++++ EXERCISE DATA ++++
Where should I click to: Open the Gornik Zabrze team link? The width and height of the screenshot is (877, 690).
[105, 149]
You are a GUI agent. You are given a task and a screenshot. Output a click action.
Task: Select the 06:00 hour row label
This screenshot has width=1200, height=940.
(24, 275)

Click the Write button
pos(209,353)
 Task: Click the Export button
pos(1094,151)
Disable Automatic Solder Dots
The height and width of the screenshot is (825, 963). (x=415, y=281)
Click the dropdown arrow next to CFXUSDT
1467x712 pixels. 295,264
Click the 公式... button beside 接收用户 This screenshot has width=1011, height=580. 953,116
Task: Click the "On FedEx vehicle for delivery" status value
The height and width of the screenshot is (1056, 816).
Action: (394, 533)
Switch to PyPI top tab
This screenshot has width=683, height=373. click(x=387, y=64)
++++
WHAT YOU HAVE TO DO: Reproduce every record above, word for word.

EXPECTED ANSWER:
Where should I click to: Open the Gornik Zabrze team link? The width and height of the screenshot is (877, 690).
[105, 149]
You are a GUI agent. You are given a task and a screenshot. Output a click action.
Task: Select the 06:00 hour row label
This screenshot has width=1200, height=940.
(24, 275)

Click the Write button
pos(209,353)
 Task: Click the Export button
pos(1094,151)
Disable Automatic Solder Dots
The height and width of the screenshot is (825, 963). (x=415, y=281)
Click the dropdown arrow next to CFXUSDT
1467x712 pixels. 295,264
Click the 公式... button beside 接收用户 This screenshot has width=1011, height=580. 953,116
Task: Click the "On FedEx vehicle for delivery" status value
The height and width of the screenshot is (1056, 816).
Action: (394, 533)
Switch to PyPI top tab
This screenshot has width=683, height=373. click(x=387, y=64)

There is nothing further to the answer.